“State a casa”, certo, ma non prendeteci in giro dicendo che da un momento all’altro si possa ripartire come se nulla fosse. di Alessandro Sallusti

di Alessandro Sallusti. Una cosa per favore: non prendeteci in giro, che non siamo ragazzini alle prime armi. Pagherei per essere smentito, ma le scuole non riapriranno ad aprile e neppure a maggio, l’anno scolastico finisce qui. E lo stesso accadrà per le attività commerciali e la libera circolazione.

Ditelo chiaramente, non illudete la gente che da un momento all’altro si possa ripartire a pieno regime come se nulla fosse. Anzi, semmai ci aspetta a breve un nuovo giro di vite. Ma ditelo chiaramente, non con vaghe allusioni nelle quotidiane interviste a giornali e tv.

Quello che ci era stato venduto come uno sprint, si sta rivelando una maratona. Se non tutti i cittadini hanno capito la gravità della situazione, è probabile che tra di loro ci siano alcuni sordi, ma è anche possibile che il messaggio non sia stato chiaro e onesto.

Non basta dire loro «state in casa», se poi li si abbandona in balìa dei loro problemi, grandi o piccoli che siano.

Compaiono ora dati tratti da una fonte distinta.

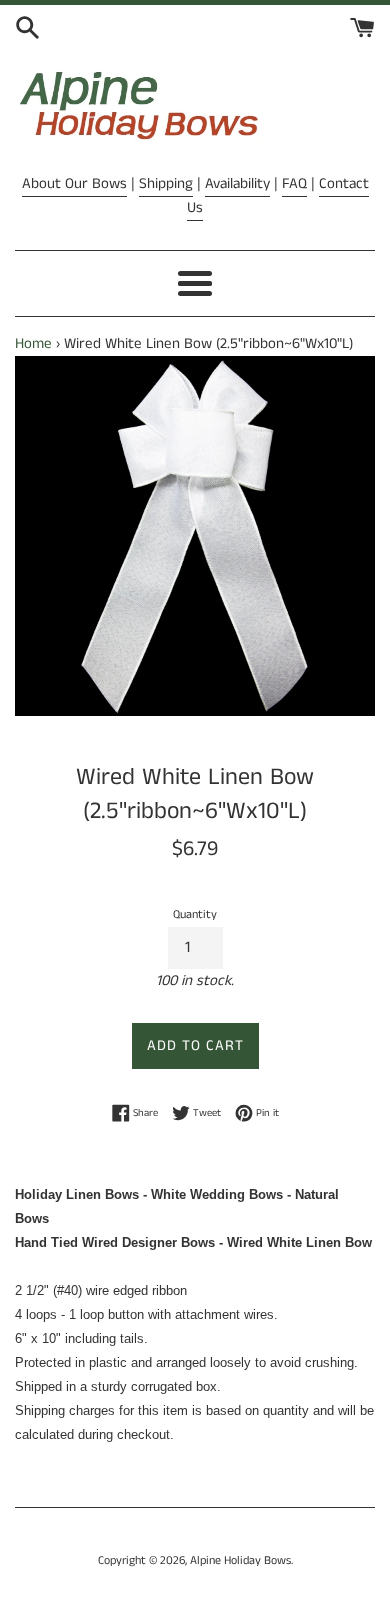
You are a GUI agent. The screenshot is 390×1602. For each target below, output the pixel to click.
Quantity (195, 914)
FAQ (294, 183)
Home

Passano i giorni e le settimane e ancora nessuno ha avuto concretamente un aiuto: non un euro, non un rimborso, non un congedo parentale riconosciuto (l’Inps non sa come farli o, peggio, non è attrezzata a farli), nessuna assicurazione reale sulle scadenze fiscali (che andrebbero sospese, non spostate di cinque giorni), niente mascherine gratuite per tutti, non un’assistenza domiciliare degna di questo nome, ecc. Niente, solo parole e decreti vuoti perché mancano le norme attuative e nessuno sa cosa fare.

«State a casa», certo. Dobbiamo «stare a casa», ma se lasciata sola, senza orizzonti temporali e garanzie economiche, tra un po’ la gente andrà fuori di testa, e allora addio ordine e disciplina.

Vivere in quattro in un bi-trilocale ventiquattro ore al giorno è dura, farlo senza le entrate a fine mese e non sapendo cosa succederà dopo è una tortura che non si merita nessuno.

Molti governatori, da Nord a Sud, stanno chiedendo di mettere in campo l’esercito per contrastare i «sordi» che continuano a comportarsi da untori. Bene, ci può anche stare. Ma, parallelamente, serve un esercito che si occupi di chi ha sentito bene e si è adeguato. Se perseguitiamo, giustamente, il commerciante che tiene aperto il bar e non ci occupiamo di quelli che i bar hanno dovuto chiuderli, non ne usciamo.

Facciamo, faccia il governo, che questa volta non vinca l’Italia dei furbi ma quella degli onesti.